'''

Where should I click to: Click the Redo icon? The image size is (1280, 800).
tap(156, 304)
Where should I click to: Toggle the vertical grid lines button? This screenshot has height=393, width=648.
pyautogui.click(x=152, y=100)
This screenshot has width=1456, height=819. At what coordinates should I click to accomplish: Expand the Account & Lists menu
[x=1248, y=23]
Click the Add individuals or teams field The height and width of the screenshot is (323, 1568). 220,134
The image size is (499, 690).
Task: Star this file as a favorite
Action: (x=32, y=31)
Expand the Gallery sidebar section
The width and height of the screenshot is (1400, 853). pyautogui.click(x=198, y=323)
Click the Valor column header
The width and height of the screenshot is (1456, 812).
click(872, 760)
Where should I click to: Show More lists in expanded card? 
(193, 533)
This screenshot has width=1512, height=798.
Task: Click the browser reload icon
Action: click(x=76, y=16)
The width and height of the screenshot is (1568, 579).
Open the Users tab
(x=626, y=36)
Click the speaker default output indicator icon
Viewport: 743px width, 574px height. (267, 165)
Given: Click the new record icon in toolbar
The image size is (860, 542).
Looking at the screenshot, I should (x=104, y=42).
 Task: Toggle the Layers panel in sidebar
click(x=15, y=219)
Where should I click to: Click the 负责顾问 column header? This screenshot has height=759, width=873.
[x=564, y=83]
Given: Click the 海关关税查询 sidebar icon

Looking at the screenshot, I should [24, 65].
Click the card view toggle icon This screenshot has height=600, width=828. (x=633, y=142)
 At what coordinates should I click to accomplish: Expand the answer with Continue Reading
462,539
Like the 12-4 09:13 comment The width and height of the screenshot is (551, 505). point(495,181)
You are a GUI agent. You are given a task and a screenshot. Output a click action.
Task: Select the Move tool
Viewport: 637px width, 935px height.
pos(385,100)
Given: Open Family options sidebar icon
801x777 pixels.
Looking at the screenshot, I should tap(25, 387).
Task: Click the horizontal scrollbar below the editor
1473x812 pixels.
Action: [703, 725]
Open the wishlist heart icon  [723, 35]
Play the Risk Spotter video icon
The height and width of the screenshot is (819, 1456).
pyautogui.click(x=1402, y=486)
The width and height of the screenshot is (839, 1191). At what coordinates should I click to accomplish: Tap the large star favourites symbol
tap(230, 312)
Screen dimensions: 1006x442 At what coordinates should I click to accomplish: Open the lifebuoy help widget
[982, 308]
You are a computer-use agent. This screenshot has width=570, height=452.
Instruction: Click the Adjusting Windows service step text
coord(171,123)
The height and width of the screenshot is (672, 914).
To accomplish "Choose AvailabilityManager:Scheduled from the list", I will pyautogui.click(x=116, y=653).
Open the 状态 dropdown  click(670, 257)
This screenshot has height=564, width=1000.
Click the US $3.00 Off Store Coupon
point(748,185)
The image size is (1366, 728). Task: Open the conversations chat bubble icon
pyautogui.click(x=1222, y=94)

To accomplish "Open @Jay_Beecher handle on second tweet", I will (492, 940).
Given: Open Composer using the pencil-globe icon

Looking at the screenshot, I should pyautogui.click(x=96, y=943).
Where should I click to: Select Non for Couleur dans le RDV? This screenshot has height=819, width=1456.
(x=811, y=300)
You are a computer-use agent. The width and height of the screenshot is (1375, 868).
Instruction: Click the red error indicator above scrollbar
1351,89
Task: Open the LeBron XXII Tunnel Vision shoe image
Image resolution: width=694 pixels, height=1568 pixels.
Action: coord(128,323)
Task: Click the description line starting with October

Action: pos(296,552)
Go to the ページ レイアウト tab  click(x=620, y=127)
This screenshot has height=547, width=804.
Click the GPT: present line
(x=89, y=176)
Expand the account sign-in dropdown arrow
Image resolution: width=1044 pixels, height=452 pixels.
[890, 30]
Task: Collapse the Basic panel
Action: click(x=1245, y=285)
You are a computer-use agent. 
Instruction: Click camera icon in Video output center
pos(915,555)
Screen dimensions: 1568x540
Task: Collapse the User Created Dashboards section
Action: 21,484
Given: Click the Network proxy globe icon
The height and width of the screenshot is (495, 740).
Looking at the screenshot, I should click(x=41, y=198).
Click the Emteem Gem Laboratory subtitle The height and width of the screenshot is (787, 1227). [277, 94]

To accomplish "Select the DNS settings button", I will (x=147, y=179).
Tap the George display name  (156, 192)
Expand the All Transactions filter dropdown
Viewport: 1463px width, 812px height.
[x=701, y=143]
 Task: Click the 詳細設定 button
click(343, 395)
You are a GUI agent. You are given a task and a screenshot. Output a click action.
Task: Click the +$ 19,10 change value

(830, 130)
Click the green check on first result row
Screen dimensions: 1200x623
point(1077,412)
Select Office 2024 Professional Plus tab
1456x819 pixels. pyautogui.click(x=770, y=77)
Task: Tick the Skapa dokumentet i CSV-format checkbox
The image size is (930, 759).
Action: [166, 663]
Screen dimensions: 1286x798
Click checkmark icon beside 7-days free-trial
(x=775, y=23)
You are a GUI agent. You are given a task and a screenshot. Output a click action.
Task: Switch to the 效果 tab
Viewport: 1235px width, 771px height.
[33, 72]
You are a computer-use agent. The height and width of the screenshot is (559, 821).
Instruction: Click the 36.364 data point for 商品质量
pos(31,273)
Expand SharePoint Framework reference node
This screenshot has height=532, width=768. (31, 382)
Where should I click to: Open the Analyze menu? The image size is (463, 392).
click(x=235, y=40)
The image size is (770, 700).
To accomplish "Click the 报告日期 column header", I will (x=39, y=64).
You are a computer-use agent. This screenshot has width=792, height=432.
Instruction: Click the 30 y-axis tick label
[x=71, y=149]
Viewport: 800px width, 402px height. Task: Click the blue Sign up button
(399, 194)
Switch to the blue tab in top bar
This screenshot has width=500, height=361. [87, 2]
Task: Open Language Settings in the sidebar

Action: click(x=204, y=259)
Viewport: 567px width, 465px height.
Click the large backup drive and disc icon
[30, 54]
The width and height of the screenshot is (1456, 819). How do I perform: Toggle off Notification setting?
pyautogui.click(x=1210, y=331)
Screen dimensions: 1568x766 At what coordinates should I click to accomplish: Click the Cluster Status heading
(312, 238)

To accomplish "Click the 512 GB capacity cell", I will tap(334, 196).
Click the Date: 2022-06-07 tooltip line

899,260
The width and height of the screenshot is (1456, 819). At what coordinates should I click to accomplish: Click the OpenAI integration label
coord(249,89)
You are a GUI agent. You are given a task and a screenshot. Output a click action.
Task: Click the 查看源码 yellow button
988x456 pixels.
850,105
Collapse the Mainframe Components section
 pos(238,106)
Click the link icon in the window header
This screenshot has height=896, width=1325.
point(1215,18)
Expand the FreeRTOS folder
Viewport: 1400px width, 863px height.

'''

**Soal Latihan**
Ulangi persis baris-baris materi di atas, mulai dari baris yang memuat "Collapse the Mainframe Components section" sampai baris terakhir materi, termasuk kedua baris tersebut.

**Jawaban Soal**
Collapse the Mainframe Components section
 pos(238,106)
Click the link icon in the window header
This screenshot has height=896, width=1325.
point(1215,18)
Expand the FreeRTOS folder
Viewport: 1400px width, 863px height.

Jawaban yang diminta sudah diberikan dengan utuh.